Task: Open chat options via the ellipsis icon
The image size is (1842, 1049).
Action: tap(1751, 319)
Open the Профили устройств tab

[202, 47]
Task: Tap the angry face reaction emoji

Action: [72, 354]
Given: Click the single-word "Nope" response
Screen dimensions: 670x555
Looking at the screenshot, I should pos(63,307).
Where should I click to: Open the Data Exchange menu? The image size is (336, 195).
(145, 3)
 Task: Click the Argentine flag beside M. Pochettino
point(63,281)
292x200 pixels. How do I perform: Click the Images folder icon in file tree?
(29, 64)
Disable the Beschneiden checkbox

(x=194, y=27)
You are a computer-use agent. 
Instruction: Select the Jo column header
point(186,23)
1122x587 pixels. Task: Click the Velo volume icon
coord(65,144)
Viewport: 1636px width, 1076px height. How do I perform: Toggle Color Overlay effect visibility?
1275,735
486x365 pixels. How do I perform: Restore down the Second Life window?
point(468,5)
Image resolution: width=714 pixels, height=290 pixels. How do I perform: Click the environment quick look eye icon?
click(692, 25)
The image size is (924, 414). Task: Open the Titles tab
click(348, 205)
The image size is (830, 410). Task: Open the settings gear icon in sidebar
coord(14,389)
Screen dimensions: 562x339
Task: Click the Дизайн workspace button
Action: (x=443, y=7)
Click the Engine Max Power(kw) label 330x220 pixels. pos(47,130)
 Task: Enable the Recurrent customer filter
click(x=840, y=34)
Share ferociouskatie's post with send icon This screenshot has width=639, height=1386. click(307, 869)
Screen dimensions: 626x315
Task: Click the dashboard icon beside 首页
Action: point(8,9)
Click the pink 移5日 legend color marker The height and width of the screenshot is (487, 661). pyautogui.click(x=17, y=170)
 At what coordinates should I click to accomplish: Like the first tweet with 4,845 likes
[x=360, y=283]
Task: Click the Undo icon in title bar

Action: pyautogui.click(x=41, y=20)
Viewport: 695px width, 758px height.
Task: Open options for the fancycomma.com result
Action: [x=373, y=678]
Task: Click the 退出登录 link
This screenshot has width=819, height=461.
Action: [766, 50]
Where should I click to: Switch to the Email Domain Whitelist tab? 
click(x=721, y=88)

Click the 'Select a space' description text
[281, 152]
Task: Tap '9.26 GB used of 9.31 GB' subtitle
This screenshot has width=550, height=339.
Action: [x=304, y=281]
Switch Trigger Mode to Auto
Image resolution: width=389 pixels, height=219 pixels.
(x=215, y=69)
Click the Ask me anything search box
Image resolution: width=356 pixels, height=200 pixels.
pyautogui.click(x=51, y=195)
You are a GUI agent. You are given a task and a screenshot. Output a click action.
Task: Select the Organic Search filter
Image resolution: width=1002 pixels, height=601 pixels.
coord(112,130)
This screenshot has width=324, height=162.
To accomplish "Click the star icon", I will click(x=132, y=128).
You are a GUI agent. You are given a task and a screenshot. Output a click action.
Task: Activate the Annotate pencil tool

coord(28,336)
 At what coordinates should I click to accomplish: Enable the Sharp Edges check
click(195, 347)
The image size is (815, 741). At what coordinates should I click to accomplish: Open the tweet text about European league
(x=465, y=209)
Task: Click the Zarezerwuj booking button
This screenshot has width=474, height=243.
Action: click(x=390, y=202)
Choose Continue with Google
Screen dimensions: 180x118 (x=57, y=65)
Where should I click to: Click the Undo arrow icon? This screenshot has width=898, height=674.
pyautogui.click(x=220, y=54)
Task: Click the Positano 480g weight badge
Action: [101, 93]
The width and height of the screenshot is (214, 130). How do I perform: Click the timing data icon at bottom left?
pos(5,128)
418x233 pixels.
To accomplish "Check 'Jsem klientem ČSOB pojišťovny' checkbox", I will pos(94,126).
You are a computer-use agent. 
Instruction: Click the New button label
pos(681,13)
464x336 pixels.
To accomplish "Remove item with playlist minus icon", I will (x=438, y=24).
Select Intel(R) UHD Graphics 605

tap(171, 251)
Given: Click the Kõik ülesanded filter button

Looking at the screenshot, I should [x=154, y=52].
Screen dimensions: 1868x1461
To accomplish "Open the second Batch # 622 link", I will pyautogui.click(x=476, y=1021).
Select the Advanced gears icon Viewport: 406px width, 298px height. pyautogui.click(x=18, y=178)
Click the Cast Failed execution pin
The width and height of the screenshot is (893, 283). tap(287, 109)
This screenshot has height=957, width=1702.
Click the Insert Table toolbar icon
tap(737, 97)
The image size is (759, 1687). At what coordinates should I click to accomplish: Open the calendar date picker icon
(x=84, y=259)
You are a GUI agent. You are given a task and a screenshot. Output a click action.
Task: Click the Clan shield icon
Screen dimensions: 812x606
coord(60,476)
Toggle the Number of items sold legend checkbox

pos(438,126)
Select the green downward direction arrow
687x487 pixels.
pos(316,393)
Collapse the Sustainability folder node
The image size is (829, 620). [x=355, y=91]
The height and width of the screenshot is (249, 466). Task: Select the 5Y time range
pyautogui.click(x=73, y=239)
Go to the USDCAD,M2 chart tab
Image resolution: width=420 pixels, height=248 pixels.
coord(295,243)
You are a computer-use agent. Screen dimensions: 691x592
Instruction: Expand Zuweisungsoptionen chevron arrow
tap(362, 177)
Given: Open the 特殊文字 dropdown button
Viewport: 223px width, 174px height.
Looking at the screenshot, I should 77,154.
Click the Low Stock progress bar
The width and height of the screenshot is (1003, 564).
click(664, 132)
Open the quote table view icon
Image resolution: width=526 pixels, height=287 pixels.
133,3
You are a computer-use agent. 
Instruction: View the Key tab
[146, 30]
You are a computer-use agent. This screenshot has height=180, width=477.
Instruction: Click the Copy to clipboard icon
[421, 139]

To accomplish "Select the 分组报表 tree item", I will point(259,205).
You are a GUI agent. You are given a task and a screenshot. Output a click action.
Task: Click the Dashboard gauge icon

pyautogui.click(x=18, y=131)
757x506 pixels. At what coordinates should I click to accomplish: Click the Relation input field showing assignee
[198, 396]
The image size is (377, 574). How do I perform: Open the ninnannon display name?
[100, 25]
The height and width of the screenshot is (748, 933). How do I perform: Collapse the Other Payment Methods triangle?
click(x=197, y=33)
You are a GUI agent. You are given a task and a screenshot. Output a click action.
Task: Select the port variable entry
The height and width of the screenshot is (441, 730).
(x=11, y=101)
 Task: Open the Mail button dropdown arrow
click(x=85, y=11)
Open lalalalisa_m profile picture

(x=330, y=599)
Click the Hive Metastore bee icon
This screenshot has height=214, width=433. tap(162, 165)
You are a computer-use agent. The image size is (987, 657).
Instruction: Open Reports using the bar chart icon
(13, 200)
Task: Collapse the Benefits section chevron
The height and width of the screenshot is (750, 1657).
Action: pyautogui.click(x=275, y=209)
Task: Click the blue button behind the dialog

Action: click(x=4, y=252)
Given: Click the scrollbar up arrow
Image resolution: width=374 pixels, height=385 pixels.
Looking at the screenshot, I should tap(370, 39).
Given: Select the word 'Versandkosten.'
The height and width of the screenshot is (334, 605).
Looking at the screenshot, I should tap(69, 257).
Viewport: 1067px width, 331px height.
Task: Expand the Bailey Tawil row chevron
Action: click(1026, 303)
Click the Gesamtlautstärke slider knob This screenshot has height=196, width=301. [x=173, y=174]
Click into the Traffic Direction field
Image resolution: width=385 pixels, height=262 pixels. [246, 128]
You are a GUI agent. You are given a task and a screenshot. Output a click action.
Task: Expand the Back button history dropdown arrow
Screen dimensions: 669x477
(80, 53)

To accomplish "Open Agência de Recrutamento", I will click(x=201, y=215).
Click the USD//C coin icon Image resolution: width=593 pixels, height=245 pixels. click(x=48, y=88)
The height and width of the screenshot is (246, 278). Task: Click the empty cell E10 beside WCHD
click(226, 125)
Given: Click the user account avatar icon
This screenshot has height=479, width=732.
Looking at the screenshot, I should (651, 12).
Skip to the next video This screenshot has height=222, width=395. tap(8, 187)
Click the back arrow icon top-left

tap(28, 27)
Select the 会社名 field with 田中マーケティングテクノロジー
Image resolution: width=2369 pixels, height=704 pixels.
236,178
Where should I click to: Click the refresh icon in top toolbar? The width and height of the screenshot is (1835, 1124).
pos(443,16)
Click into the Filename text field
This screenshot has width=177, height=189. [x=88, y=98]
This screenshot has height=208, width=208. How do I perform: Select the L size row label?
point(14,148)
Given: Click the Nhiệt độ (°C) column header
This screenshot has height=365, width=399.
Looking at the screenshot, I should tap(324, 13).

********

> **To be done**
Please quote the listing above word for word, starting with the line that contains "Given: Select the word 'Versandkosten.'" and going on through its final line.

> **The solution**
Given: Select the word 'Versandkosten.'
The height and width of the screenshot is (334, 605).
Looking at the screenshot, I should tap(69, 257).
Viewport: 1067px width, 331px height.
Task: Expand the Bailey Tawil row chevron
Action: click(1026, 303)
Click the Gesamtlautstärke slider knob This screenshot has height=196, width=301. [x=173, y=174]
Click into the Traffic Direction field
Image resolution: width=385 pixels, height=262 pixels. [246, 128]
You are a GUI agent. You are given a task and a screenshot. Output a click action.
Task: Expand the Back button history dropdown arrow
Screen dimensions: 669x477
(80, 53)

To accomplish "Open Agência de Recrutamento", I will click(x=201, y=215).
Click the USD//C coin icon Image resolution: width=593 pixels, height=245 pixels. click(x=48, y=88)
The height and width of the screenshot is (246, 278). Task: Click the empty cell E10 beside WCHD
click(226, 125)
Given: Click the user account avatar icon
This screenshot has height=479, width=732.
Looking at the screenshot, I should (651, 12).
Skip to the next video This screenshot has height=222, width=395. tap(8, 187)
Click the back arrow icon top-left

tap(28, 27)
Select the 会社名 field with 田中マーケティングテクノロジー
Image resolution: width=2369 pixels, height=704 pixels.
236,178
Where should I click to: Click the refresh icon in top toolbar? The width and height of the screenshot is (1835, 1124).
pos(443,16)
Click into the Filename text field
This screenshot has width=177, height=189. [x=88, y=98]
This screenshot has height=208, width=208. How do I perform: Select the L size row label?
point(14,148)
Given: Click the Nhiệt độ (°C) column header
This screenshot has height=365, width=399.
Looking at the screenshot, I should tap(324, 13).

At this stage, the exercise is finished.